Toward the continuum limit of a $(1+1)\mathrm{D}$ quantum link Schwinger model

The solution of gauge theories is one of the most promising applications of quantum technologies. Here, we discuss the approach to the continuum limit for $U(1)$ gauge theories regularized via finite-dimensional Hilbert spaces of quantum spin-$S$ operators, known as quantum link models. For quantum electrodynamics (QED) in one spatial dimension, we numerically demonstrate the continuum limit by extrapolating the ground state energy, the scalar, and the vector meson masses to large spin lengths $S$, large volume $N$, and vanishing lattice spacing $a$. By exactly solving Gauss’s law for arbitrary $S$, we obtain a generalized PXP spin model and count the physical Hilbert space dimension analytically. This allows us to quantify the required resources for reliable extrapolations to the continuum limit on quantum devices. We use a functional integral approach to relate the model with large values of half-integer spins to the physics at topological angle $\mathrm{\Theta }=\pi$. Our findings indicate that quantum devices will in the foreseeable future be able to quantitatively probe the QED regime with quantum link models.

Figure 1

(a) In a $U(1)$ QLM, matter fields (blue dots) reside on the sites of a lattice, while gauge fields, represented by spins (red arrows), live on the links connecting two neighboring lattice sites.

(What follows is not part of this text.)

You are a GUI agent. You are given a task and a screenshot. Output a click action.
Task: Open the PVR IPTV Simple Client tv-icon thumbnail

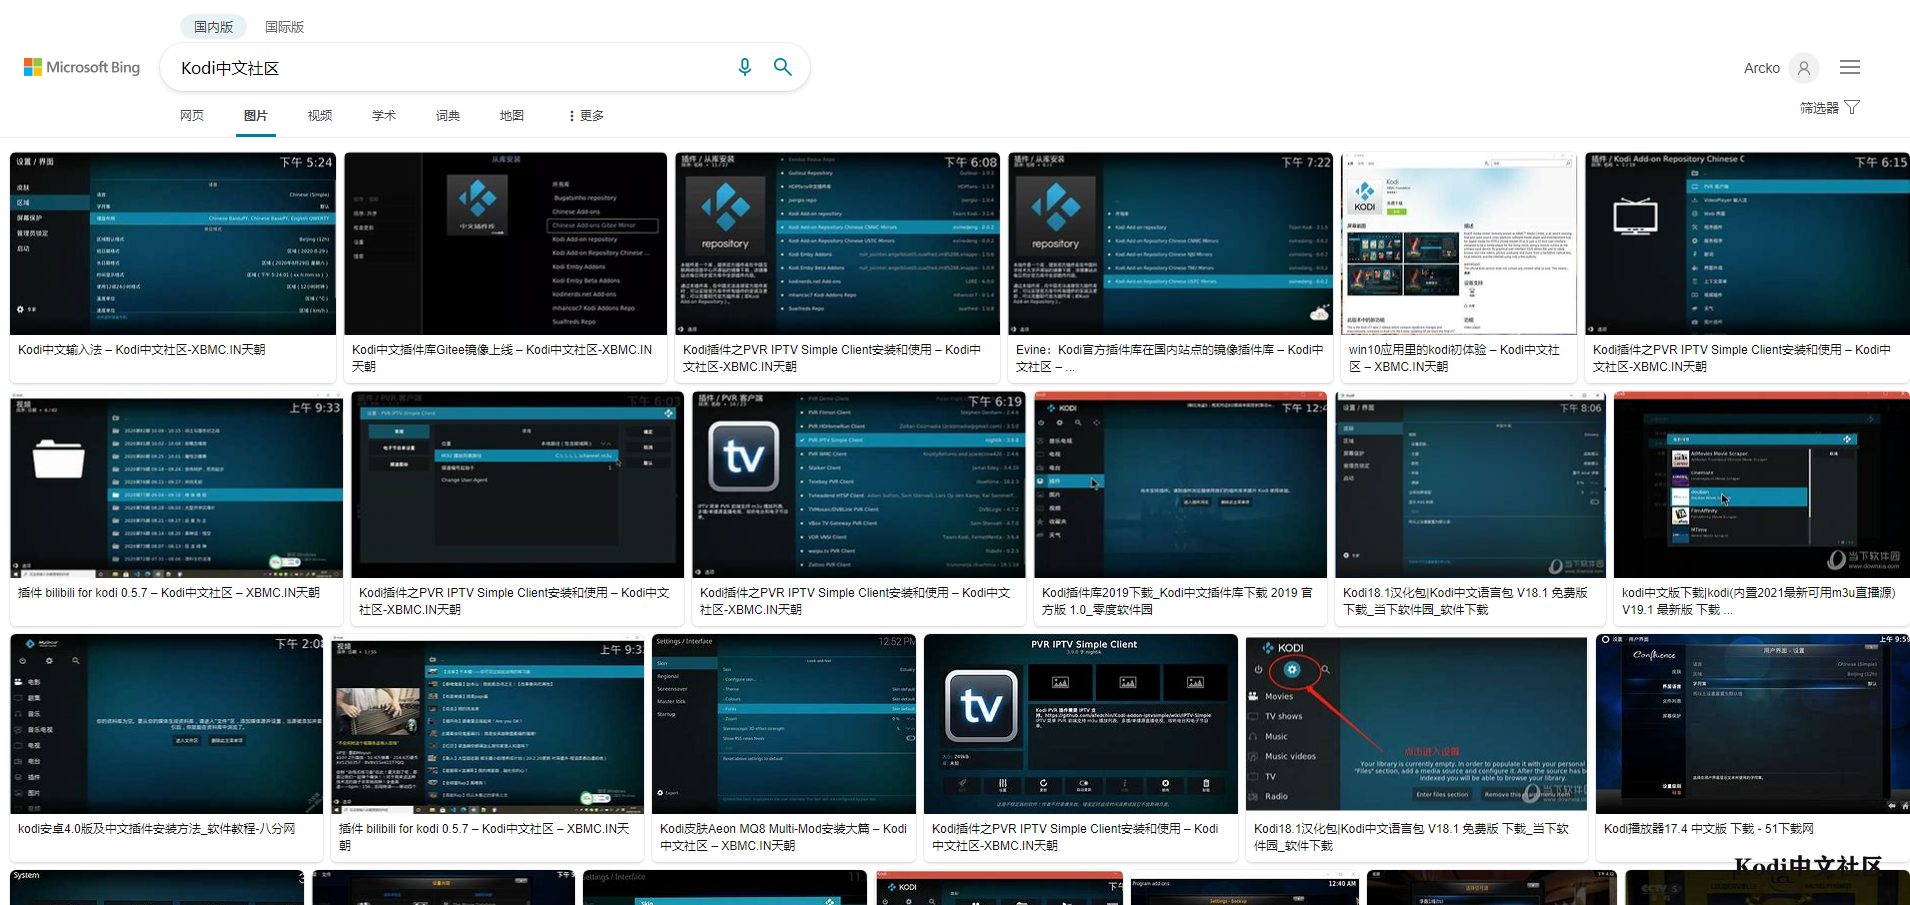1080,723
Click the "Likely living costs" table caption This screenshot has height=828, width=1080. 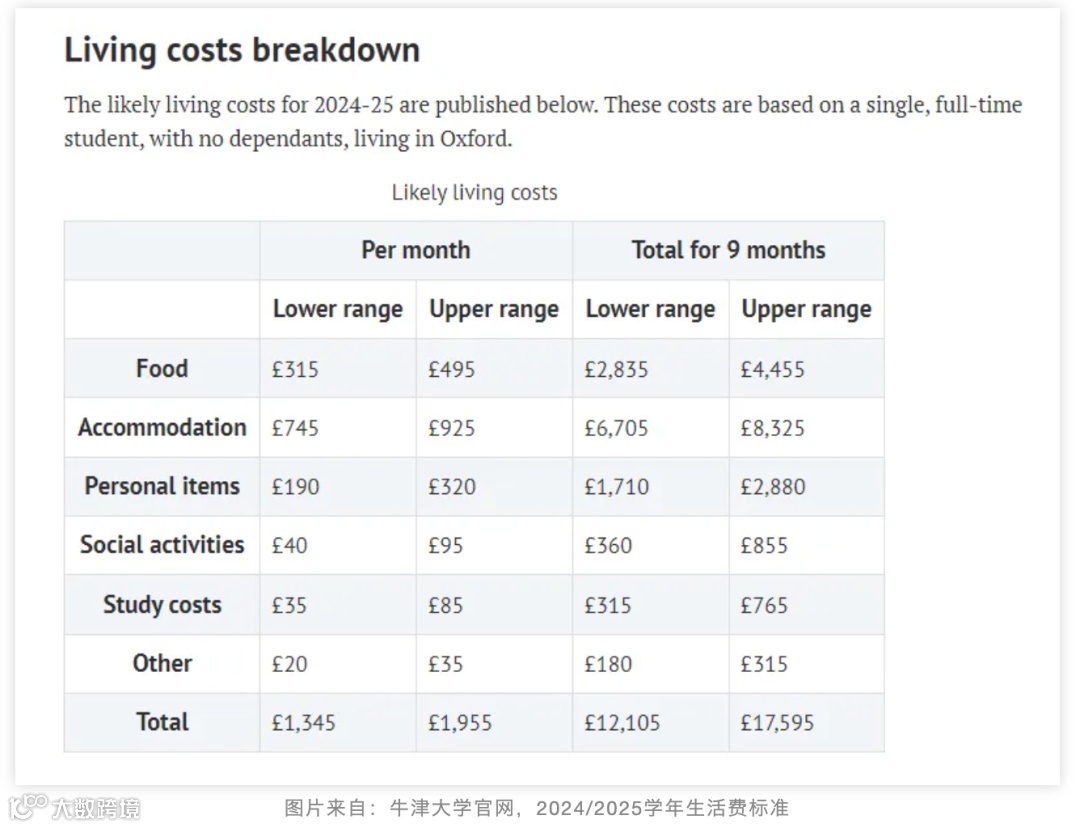(474, 193)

Gauss’s law ties consecutive gauge fields to the matter in between as indicated by the shaded ellipses. The ground state energy, shown in (c), and the first two excited states (with vector and scalar quantum numbers), shown in (b), in the zero momentum sector of QED obtained from the $U(1)$ QLM using ED and iMPS show excellent agreement with the analytical prediction for $m/e=0$. In (b), the gray solid lines indicate the leading order (LO) analytical expansions [65] for small $m/e$ and $e/m$, respectively. The error bars indicate an estimated systematic uncertainty (see Sec. 4 in the Supplemental Material [60]).

Figure 2

We illustrate the sequence of extrapolations from left to right, required to reach the continuum limit for the ED data with $m/e=0$. The energies of the vacuum (bottom row), vector particle (middle row), and scalar particle (top row) are extrapolated to $S\to \infty$ (left column), $N\to \infty$ (middle column), and $a\to 0$ (right column), as discussed in the main text. The circles in the middle row indicate the values obtained from the corresponding $S$ extrapolations shown in the left column. Similarly, the ticks in the right column indicate the values corresponding to the $N$ extrapolations in the middle column. For clarity, we only show selected values of $ae$ and $N$ for the first two extrapolations. For comparison, the green crosses indicate the exact analytical results. All fits employed for the extrapolations are polynomials and ${\chi }^2$ denotes the resulting normalized square error of the fit (see Sec. 4 of the Supplemental Material [60] for details, where we also provide a table with our quantitative results).

Figure 3

Final result for vector (lower) and scalar (upper) masses, with the leading dependence $2m/e$ subtracted. Our results reproduce the analytic prediction of the massless limit ($m/e=0$) and are quantitatively consistent with the perturbative expectation (gray solid line). For the vector mass, both IMPS (red dots) and ED (blue diamonds) results agree with each other and previously obtained results (black crosses) at infinite spin length.

Figure 4

(a) Closed path traced by a quantum spin $S$ on the Bloch sphere. (b) With increasing $S$, the path of the spin is forced along the equator to minimize fluctuations of the electric energy term.